**Task goal:** Restate word for word the lines between the start of the material and the line with "Illuminate Your Game: Billiard", keeping both of those ends and none of the pictures.

**Listed records:**
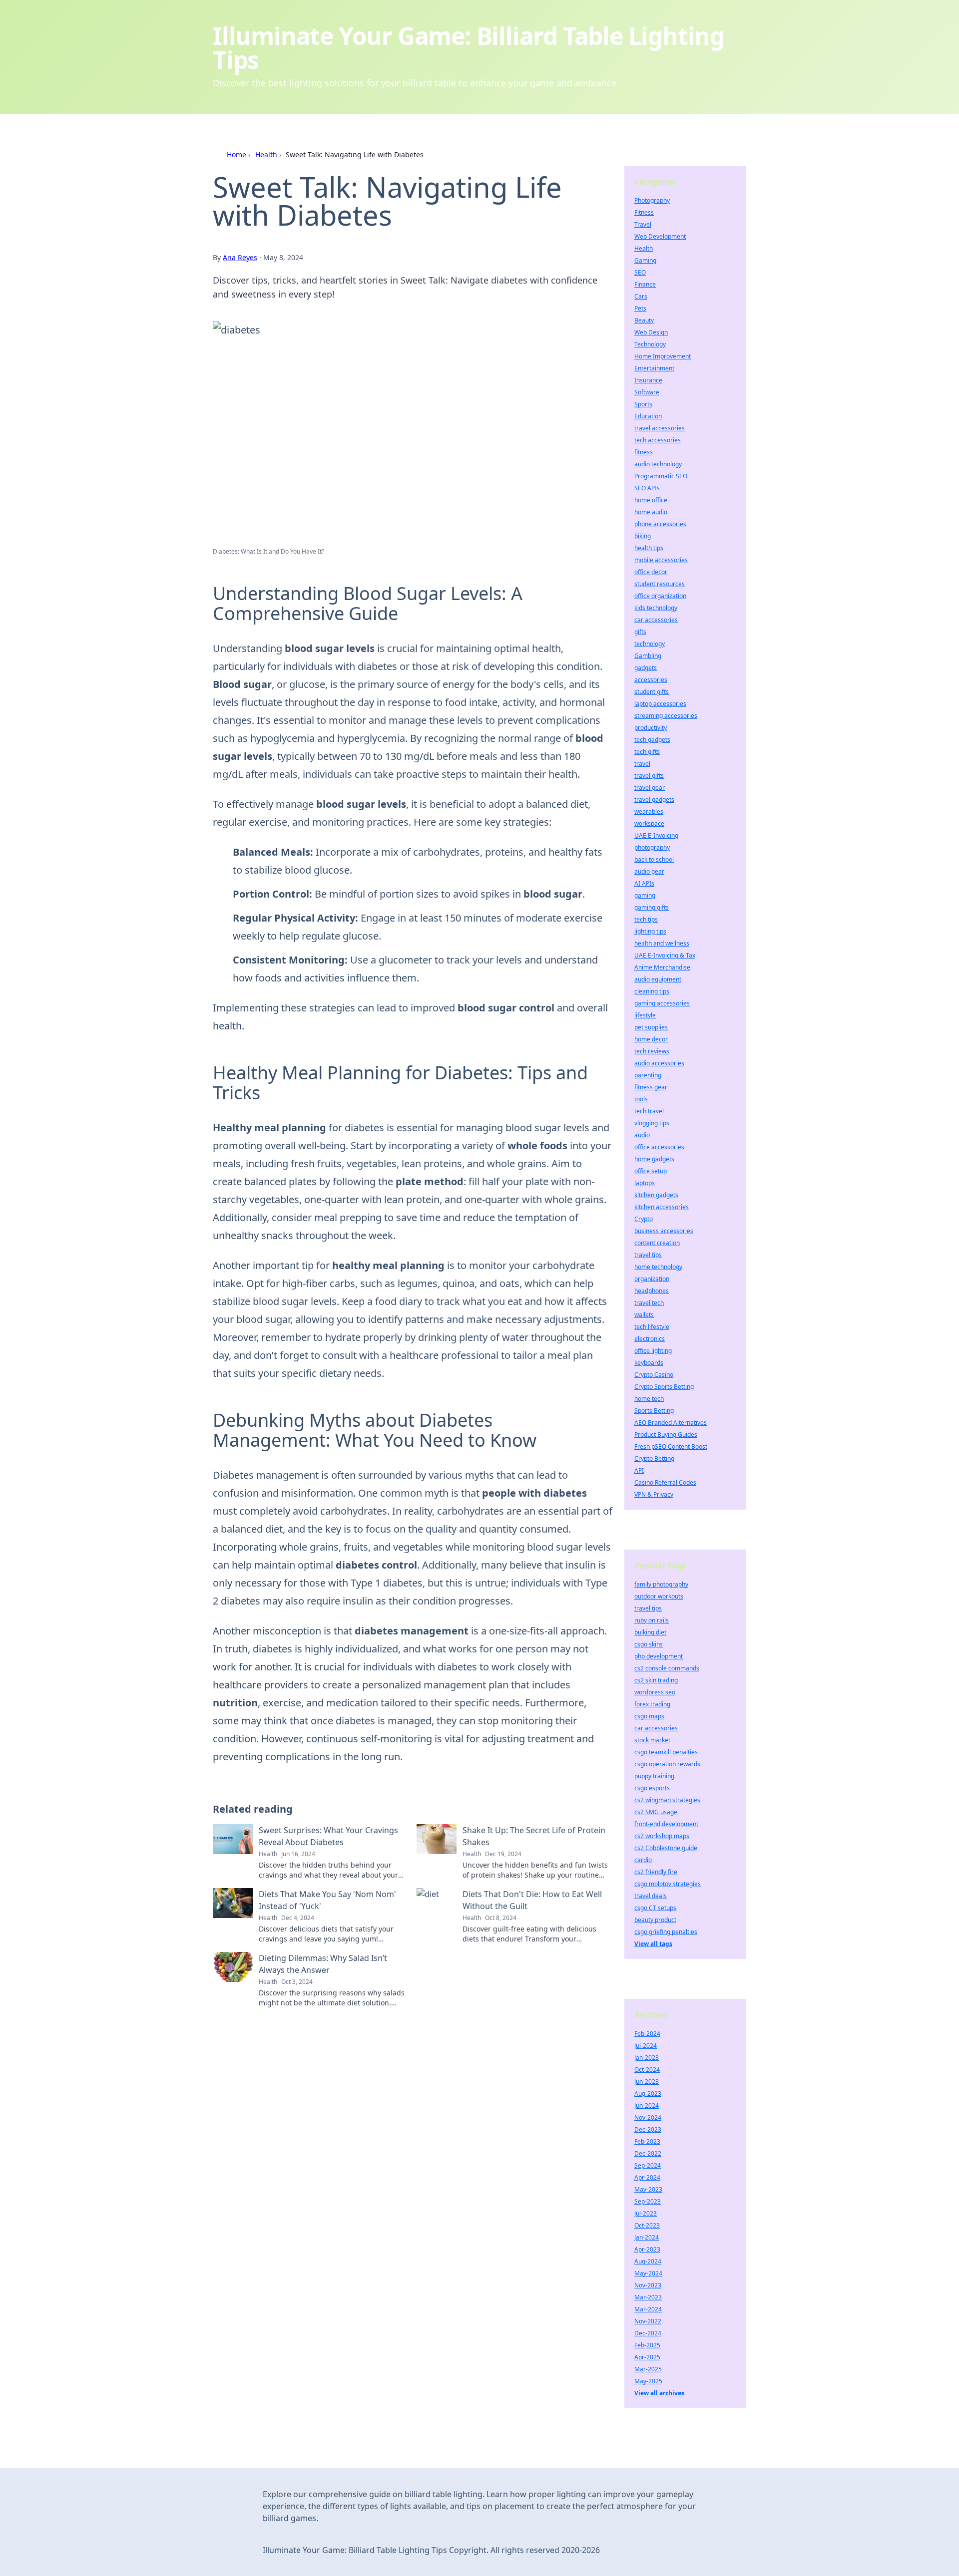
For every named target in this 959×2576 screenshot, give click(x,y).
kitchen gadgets (656, 1195)
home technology (658, 1267)
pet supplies (651, 1027)
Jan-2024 (646, 2237)
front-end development (666, 1824)
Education (648, 416)
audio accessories (659, 1063)
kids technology (655, 608)
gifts (640, 632)
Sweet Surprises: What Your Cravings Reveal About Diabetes (328, 1836)
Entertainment (654, 368)
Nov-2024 (647, 2117)
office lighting (653, 1350)
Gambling (647, 655)
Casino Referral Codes (665, 1482)
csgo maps (649, 1716)
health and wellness (661, 943)
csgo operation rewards (667, 1764)
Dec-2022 (647, 2153)
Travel (642, 224)
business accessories (663, 1231)
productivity (650, 727)
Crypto (643, 1219)
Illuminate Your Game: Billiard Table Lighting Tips (468, 47)
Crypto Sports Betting (664, 1386)
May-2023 (648, 2189)
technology (649, 644)
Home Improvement (662, 356)
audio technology (658, 464)
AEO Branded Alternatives (670, 1422)
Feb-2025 (647, 2345)
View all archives (659, 2393)
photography (652, 847)
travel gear (649, 787)
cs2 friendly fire (655, 1872)
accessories (650, 679)
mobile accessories (661, 560)
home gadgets (654, 1159)
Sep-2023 (647, 2201)
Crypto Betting (654, 1458)
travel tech (649, 1302)
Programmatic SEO (660, 476)
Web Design (651, 332)
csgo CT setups (655, 1908)
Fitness (644, 212)
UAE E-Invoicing (656, 835)
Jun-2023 (646, 2081)
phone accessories (660, 524)
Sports (643, 404)
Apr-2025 (647, 2357)
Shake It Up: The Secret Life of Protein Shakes (534, 1836)
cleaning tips (651, 991)
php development (658, 1656)
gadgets (645, 667)
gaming (644, 895)
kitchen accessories (661, 1207)
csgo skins (648, 1644)
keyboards (648, 1362)
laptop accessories (660, 703)
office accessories (659, 1147)
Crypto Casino (653, 1374)
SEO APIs (647, 488)
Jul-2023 (645, 2213)
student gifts (651, 691)
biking (642, 536)
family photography (661, 1584)
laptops (644, 1183)
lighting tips (650, 931)
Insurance (648, 380)
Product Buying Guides (665, 1434)
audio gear (649, 871)
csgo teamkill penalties (666, 1752)
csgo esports (652, 1788)
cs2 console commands (666, 1668)
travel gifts (649, 775)
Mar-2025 (648, 2369)
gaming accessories (662, 1003)
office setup (650, 1171)
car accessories (656, 620)
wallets (644, 1314)
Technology (650, 344)
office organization (660, 596)
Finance (645, 284)
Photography (652, 200)
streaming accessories (665, 715)
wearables (648, 811)
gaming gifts (651, 907)
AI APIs (644, 883)
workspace (649, 823)
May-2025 (648, 2381)
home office (650, 500)
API (639, 1470)
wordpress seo (654, 1692)
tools (641, 1099)
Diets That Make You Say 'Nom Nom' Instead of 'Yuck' (327, 1900)
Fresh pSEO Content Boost (670, 1446)
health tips (648, 548)
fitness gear (650, 1087)
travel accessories (659, 428)
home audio (650, 512)
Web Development (660, 236)
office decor (650, 572)
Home (236, 154)
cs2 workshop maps (661, 1836)
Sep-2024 (647, 2165)
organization (651, 1279)
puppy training (654, 1776)
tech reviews (651, 1051)
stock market (652, 1740)
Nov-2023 (647, 2285)
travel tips (648, 1255)
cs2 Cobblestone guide (665, 1848)
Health (266, 154)
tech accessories (657, 440)
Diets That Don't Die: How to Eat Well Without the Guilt (532, 1900)
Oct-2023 (647, 2225)
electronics (649, 1338)
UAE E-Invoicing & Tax (664, 955)
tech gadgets (652, 739)
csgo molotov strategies (667, 1884)
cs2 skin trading (656, 1680)
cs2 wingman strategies (667, 1800)
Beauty (644, 320)
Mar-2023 (648, 2297)
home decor (651, 1039)
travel (642, 763)
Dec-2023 (647, 2129)
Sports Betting (654, 1410)
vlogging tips (651, 1123)
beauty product (655, 1920)
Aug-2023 (647, 2093)
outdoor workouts (658, 1596)
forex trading (652, 1704)
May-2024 (648, 2273)
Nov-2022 (647, 2321)
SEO (640, 272)
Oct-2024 (647, 2069)
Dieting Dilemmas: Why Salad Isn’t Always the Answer (323, 1963)
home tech (649, 1398)
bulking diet (650, 1632)
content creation (657, 1243)
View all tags (653, 1943)
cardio (643, 1860)
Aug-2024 (647, 2261)
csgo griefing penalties (665, 1932)
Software (646, 392)
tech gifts (647, 751)
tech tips (646, 919)
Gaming (645, 260)
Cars (640, 296)
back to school (654, 859)
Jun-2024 (646, 2105)
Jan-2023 (646, 2057)
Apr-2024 (647, 2177)
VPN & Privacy (653, 1494)
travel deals (650, 1896)
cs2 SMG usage (655, 1812)
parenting (647, 1075)
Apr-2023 (647, 2249)
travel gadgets (654, 799)
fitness (643, 452)
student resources (659, 584)
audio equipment (657, 979)
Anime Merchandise (662, 967)
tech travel (649, 1111)
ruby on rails (651, 1620)
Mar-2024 (648, 2309)
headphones (651, 1291)
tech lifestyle (651, 1326)
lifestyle (645, 1015)
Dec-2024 (647, 2333)
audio (642, 1135)
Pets (640, 308)
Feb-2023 (647, 2141)
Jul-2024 (645, 2045)
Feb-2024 (647, 2033)
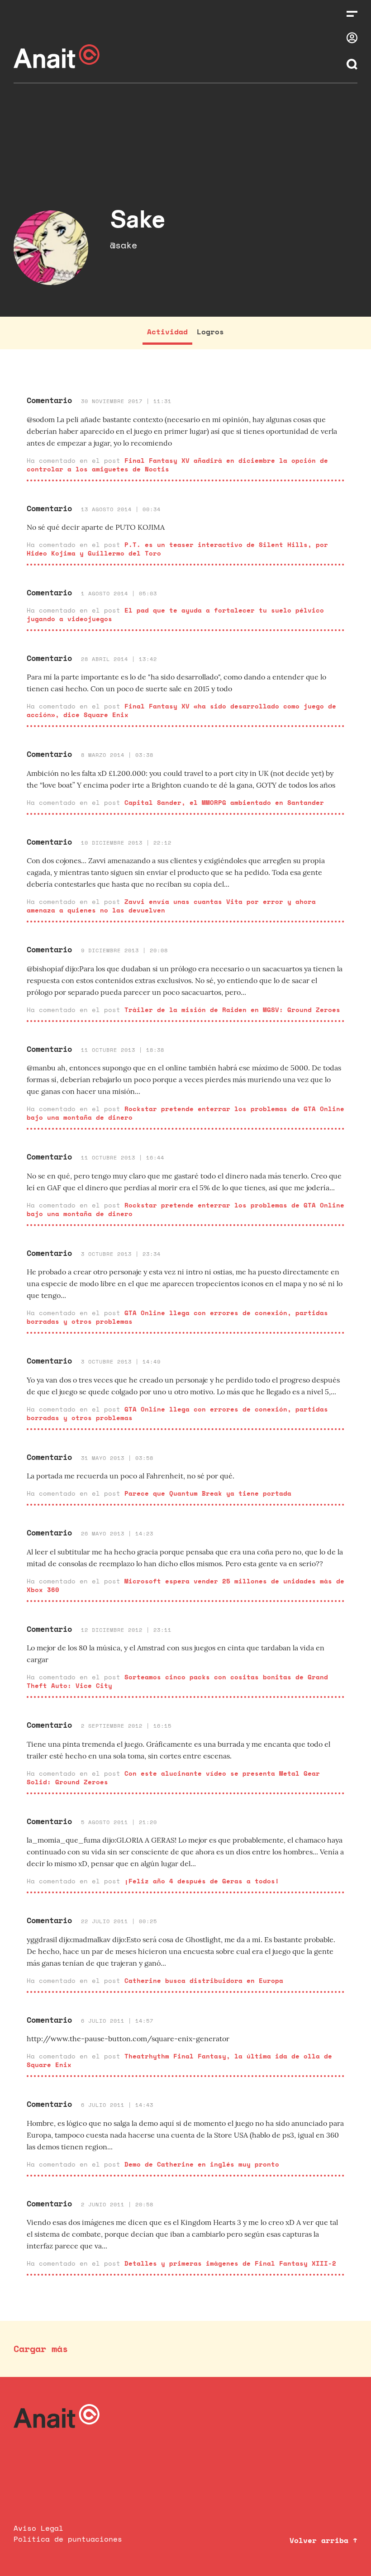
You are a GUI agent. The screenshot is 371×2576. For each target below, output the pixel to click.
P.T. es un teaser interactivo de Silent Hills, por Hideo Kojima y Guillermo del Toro (177, 549)
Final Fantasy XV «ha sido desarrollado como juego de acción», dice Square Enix (181, 710)
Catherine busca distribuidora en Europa (203, 1980)
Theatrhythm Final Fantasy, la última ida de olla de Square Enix (179, 2060)
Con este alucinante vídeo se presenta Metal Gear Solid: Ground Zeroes (173, 1777)
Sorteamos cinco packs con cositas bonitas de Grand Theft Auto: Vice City (177, 1681)
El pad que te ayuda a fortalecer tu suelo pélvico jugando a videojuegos (175, 614)
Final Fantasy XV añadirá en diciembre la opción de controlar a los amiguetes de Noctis (177, 465)
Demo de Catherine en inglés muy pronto (201, 2164)
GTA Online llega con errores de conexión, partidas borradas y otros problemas (177, 1317)
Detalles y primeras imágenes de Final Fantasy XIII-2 (230, 2263)
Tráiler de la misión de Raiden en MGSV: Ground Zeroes (232, 1009)
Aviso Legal (38, 2528)
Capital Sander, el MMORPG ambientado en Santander (224, 802)
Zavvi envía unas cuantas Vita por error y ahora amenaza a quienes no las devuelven (171, 906)
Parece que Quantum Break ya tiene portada (207, 1493)
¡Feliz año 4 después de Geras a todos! (201, 1881)
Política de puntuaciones (68, 2538)
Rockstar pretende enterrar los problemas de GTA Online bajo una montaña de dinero (185, 1113)
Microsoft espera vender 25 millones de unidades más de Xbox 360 (185, 1585)
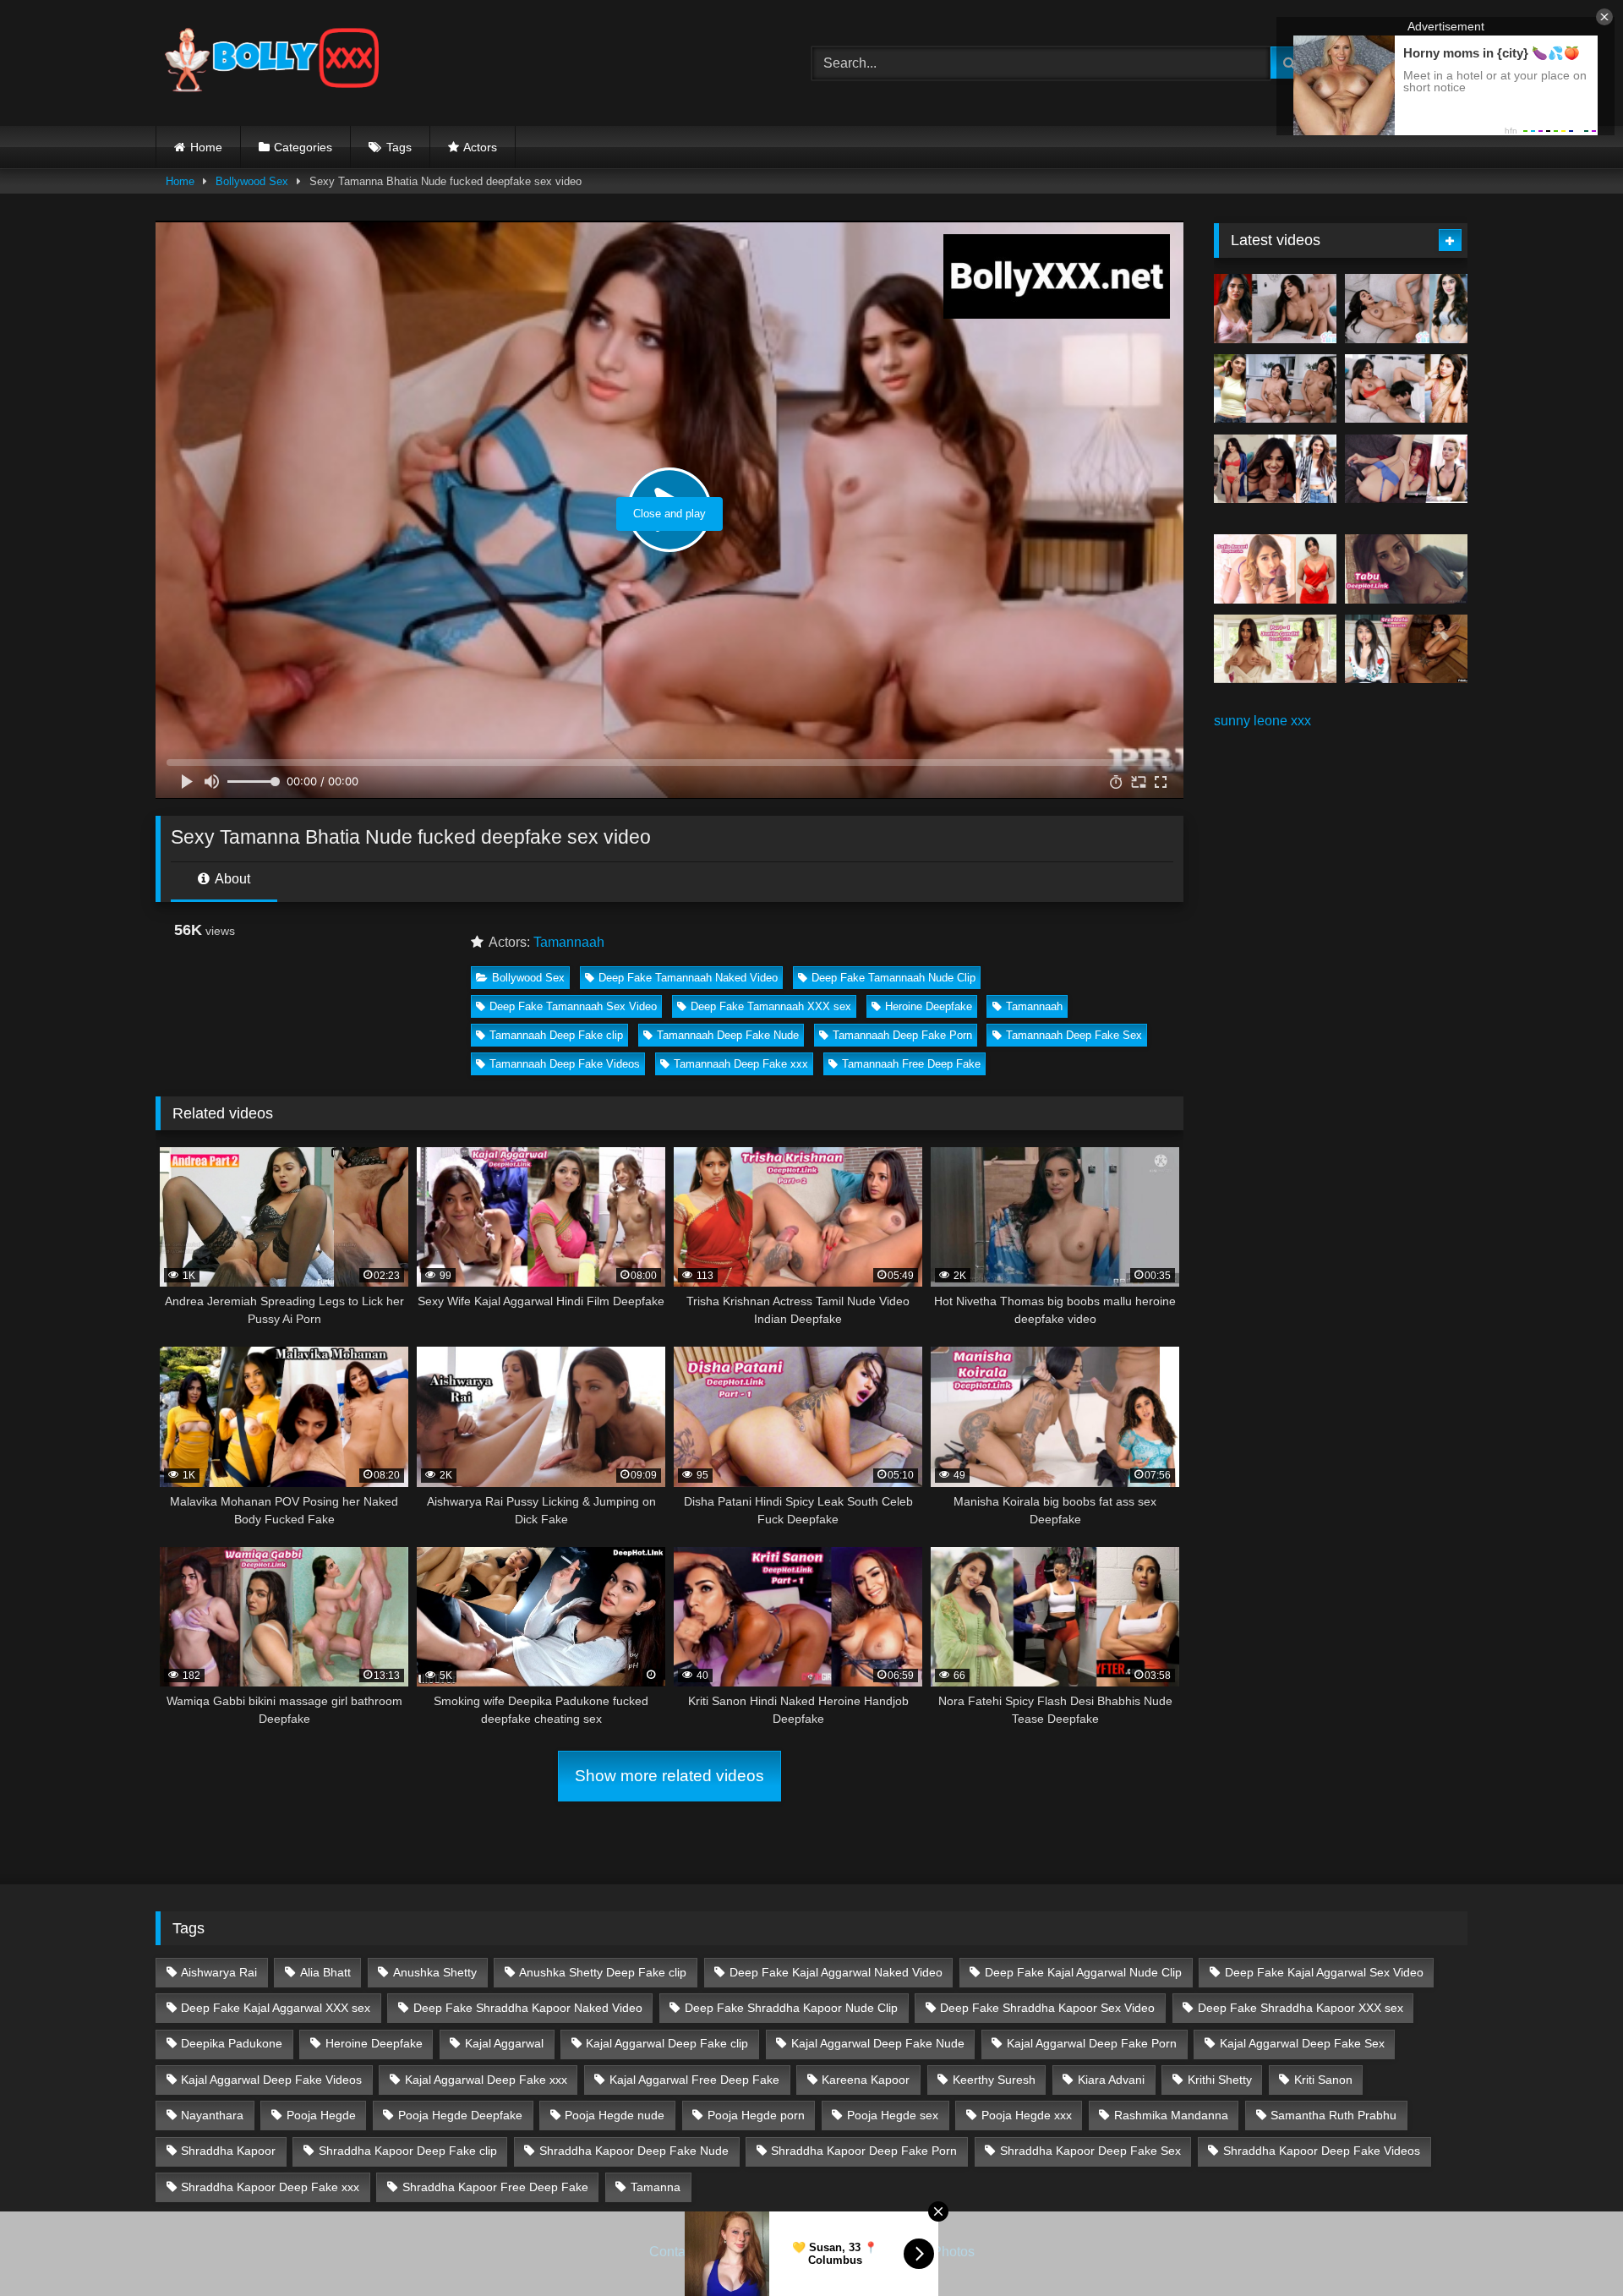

**Response to the exercise:**
For every named target in this 959×2576 screenshot, give click(x,y).
kitchen gadgets (656, 1195)
home technology (658, 1267)
pet supplies (651, 1027)
Jan-2024 (646, 2237)
front-end development (666, 1824)
Education (648, 416)
audio accessories (659, 1063)
kids technology (655, 608)
gifts (640, 632)
Sweet Surprises: What Your Cravings Reveal About Diabetes (328, 1836)
Entertainment (654, 368)
Nov-2024 (647, 2117)
office lighting (653, 1350)
Gambling (647, 655)
Casino Referral Codes (665, 1482)
csgo maps (649, 1716)
health and wellness (661, 943)
csgo operation rewards (667, 1764)
Dec-2022 (647, 2153)
Travel (642, 224)
business accessories (663, 1231)
productivity (650, 727)
Crypto (643, 1219)
Illuminate Your Game: Billiard Table Lighting Tips (468, 47)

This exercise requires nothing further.